------ Available records
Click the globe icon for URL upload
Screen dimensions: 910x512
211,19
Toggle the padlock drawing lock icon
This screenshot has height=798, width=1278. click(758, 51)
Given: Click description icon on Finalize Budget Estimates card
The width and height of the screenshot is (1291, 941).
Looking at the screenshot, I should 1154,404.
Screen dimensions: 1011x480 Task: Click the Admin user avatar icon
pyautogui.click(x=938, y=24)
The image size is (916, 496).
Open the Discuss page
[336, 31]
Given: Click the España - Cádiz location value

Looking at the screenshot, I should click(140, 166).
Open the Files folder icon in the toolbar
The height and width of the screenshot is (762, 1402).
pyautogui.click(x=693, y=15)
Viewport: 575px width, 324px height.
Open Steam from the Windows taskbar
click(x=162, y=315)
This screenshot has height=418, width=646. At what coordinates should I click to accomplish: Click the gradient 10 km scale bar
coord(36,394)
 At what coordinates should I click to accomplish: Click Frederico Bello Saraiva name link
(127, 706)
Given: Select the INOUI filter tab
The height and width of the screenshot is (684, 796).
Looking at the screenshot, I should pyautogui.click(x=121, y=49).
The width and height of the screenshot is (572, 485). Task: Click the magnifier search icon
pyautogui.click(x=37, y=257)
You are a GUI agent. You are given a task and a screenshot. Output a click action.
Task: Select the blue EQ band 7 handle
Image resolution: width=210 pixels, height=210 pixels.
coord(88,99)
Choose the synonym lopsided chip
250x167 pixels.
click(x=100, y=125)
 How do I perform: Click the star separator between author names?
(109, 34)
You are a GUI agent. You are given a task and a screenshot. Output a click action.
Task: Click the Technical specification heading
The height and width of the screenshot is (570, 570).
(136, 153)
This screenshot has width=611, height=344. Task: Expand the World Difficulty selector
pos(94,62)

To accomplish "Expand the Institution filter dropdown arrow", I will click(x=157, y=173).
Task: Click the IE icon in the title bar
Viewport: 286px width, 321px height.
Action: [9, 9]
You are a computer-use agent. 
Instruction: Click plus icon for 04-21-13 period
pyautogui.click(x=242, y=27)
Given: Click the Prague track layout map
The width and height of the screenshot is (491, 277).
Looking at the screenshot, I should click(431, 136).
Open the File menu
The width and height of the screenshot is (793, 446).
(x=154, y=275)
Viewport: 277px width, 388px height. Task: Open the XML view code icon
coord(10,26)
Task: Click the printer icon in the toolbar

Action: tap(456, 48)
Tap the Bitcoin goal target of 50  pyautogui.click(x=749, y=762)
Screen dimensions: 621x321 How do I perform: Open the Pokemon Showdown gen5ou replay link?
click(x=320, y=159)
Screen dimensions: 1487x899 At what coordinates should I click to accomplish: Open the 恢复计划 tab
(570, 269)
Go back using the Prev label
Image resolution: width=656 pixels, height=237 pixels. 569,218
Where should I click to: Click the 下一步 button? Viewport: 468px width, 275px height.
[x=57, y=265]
------------
[Requirement]:
Count the lines in the records above that contain the string "This", and reply with only the number.

[Exercise response]:
3